# Does the Network reports have everything from the remaining reports?

*Note*:
This notebook requires a machine with 16GB of RAM + SWAP,
since it loads all reports from SciELO Analytics at once,
and the performed calculations require some extra memory.

Actually, the rows in each CSV from the network reports
are just the rows of the respective CSV
from the collection-specific reports joined together
(only the network package isn't collection-specific).
Also, the network reports are the only ones with
"rows of intersection" between files
(the joined collection-specific stuff).
Below is an empirical justification for that.

In [1]:
import collections, glob, os

In [2]:
import numpy as np
import pandas as pd

## CSV Types

The files available in the ZIP packages are:

* `accesses_by_journals.csv`
* `documents_affiliations.csv`
* `documents_altmetrics.csv`
* `documents_authors.csv`
* `documents_counts.csv`
* `documents_dates.csv`
* `documents_languages.csv`
* `documents_licenses.csv`
* `journals.csv`
* `journals_kbart.csv`
* `journals_status_changes.csv`

The CSV type is the name of the file without its extension, e.g. `documents_counts`.

## Loading all CSV files at once

Each package have been unzipped directories named like `tabs_spa`,
where `spa` is a collection code
(i.e., there's just a `tabs_` leading prefix).
Let's load it all in a nested dictionary structure
to have a dataframe with the CSV contents in
`dfs["documents_authors"]["spa"]`.

In [3]:
dfs = collections.defaultdict(lambda: collections.defaultdict(dict))
for fname in glob.glob("tabs_*/*.csv"):
    dname, csvname = os.path.split(fname)
    dfs[os.path.splitext(csvname)[0]][dname[5:]] = \
        pd.read_csv(fname, dtype=str, keep_default_na=False)

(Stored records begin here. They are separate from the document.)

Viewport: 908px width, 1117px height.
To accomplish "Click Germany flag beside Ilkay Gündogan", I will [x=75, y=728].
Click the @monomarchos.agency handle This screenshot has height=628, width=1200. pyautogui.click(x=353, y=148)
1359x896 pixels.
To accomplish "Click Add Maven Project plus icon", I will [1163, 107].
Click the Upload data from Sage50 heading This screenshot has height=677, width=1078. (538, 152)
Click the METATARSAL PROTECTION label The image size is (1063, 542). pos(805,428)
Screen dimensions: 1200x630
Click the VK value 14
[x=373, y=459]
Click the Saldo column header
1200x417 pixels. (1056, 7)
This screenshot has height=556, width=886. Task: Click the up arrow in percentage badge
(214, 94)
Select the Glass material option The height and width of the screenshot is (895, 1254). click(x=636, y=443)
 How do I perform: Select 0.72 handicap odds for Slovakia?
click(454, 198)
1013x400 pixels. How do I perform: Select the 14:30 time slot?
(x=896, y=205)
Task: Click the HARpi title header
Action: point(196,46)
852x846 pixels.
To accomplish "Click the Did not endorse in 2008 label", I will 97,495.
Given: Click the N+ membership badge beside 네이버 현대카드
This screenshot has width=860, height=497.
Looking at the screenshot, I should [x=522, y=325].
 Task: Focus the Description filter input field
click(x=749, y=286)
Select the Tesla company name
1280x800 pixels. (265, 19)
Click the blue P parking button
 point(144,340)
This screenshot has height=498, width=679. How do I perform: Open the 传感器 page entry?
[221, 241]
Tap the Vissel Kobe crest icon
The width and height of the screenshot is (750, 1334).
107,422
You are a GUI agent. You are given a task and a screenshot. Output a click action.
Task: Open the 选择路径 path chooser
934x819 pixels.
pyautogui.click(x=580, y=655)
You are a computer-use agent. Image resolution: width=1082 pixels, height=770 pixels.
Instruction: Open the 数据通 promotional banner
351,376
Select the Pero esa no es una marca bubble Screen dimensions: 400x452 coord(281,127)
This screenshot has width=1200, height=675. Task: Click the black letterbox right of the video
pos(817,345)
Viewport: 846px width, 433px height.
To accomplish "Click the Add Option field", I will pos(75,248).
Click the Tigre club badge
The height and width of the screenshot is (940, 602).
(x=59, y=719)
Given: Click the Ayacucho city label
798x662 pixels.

Therefore, the `tabs_network/journals.csv` file is in:

In [4]:
network_journals = dfs["journals"]["network"]

## Are the rows from all `journals.csv` in `tabs_network/journals.csv`?

Yes, and every row from `tabs_network/journals.csv`
are in another `journals.csv` file.
To prove that,
let's join the rows from every `journals.csv` source
but the one from the `network`:

In [5]:
all_journals = pd.concat([df for k, df in dfs["journals"].items() if k != "network"])

This joined dataframe has the same shape/size of the network journals dataframe,
and no row is duplicated in these two dataframes:

In [6]:
{
    "all_journals": all_journals.shape,
    "all_journals (unique)": all_journals.drop_duplicates().shape,
    "network_journals": network_journals.shape,
    "network_journals (unique)": network_journals.drop_duplicates().shape,
}

{'all_journals': (1732, 98),
 'all_journals (unique)': (1732, 98),
 'network_journals': (1732, 98),
 'network_journals (unique)': (1732, 98)}

The column names are all the same:

In [7]:
np.all(network_journals.columns.sort_values() == all_journals.columns.sort_values())

True

Every row is in the intersection:

In [8]:
pd.merge(network_journals, all_journals).shape

(1732, 98)

And the symmetric difference is empty:

In [9]:
pd.concat([network_journals, all_journals]).drop_duplicates(keep=False)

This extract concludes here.